— WHAT THIS TASK INVOLVES —
Reproduce without any change the stretch of lines from the one containing "The height and width of the screenshot is (1249, 502)." through the one containing "center [290, 1062].", both included.

— SOURCE RECORDS —
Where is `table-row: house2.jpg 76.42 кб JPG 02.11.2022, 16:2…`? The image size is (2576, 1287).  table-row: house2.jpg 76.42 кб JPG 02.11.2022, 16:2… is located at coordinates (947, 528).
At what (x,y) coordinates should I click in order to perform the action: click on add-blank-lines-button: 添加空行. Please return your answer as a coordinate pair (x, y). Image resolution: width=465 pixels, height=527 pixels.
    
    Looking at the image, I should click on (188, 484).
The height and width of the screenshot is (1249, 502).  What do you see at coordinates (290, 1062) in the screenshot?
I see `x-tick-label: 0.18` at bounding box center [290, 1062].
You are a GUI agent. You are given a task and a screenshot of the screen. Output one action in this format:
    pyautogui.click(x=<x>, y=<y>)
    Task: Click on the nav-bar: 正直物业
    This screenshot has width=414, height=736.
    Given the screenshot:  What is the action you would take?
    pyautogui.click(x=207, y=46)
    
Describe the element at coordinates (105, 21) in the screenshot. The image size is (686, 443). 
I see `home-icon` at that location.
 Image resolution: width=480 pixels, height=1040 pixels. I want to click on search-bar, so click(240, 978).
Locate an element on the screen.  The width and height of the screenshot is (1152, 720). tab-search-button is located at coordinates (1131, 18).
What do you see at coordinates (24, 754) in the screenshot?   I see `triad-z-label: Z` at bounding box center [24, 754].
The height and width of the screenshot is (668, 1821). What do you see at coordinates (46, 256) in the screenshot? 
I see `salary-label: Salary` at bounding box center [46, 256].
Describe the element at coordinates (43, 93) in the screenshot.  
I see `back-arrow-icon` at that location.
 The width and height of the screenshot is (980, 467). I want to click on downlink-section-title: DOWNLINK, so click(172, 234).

— TASK RESULT —
The height and width of the screenshot is (1249, 502).  What do you see at coordinates (290, 1062) in the screenshot?
I see `x-tick-label: 0.18` at bounding box center [290, 1062].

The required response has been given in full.